”愛すべき友の水彩画展によせて”
交通日本社社長 岡本 定
”いい絵だな”
東京杉並の片ほとりにある茅屋、小さな私の家に三点の絵がかかっている。
中島公園(札幌)−円山公園(札幌)−稲鯨漁港(佐渡)−なる画題、いずれも三号ほどの小品、水彩画である。
私は毎日欠かすことなく、この三点の絵に見入り、いつもそのように感じ思っている。
日課というか、習慣性というか、今にして一度もこの絵を見上げなかった日はない。
”わが心の友大須賀一雄氏の作品である”
もとより絵画のことなど私には皆目分からないが、洋画でも日本画でも決して嫌いではない。
上手とか下手とか、好きとか嫌いとか、私には私の素人感覚がある。
近年、億円とも言われる高額な絵画の、曰く因縁事の記事をマスコミの紙面で散見する。その価値感は知名度にも寄るであろうが、私の感知せざる所であり、単なる世情の風説に過ぎざるものと思いたい。
およそ、絵のことなどはとんと解する術もなき素人の戯言かも知れないが、絵筆を手にする人々には人それぞれの絵心があるはずであり、その絵こそが筆致におのずから具現化されるものと私は私なりに察している。

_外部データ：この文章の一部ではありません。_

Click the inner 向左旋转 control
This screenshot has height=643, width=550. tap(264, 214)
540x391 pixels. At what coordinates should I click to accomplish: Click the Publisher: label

名は体を表す−と言われるが如く、絵心はその人と人となりを表すに極めて相応しい−と言うも異とするには及ぶまい。つい先年まで、水彩画に興味も関心すら持たなかった私であったが、まるで嘘のように素直な気持ちで水彩画を好きになったのは、この三点の絵に他ならない。正確にして緻密、繊細とも思える写実、もとより絵が上手い。言わずもがなである。
温厚篤実、柔軟なる人間味、虚飾のない村夫子然とした素朴さ−人間大須賀一雄−彼の絵心、その人となりが、画面いっぱいに溢れているようである。水彩画家としても、彼の地歩と評価は日ごとに不動のものになりつつある。彼の大成を私は期待してやまない。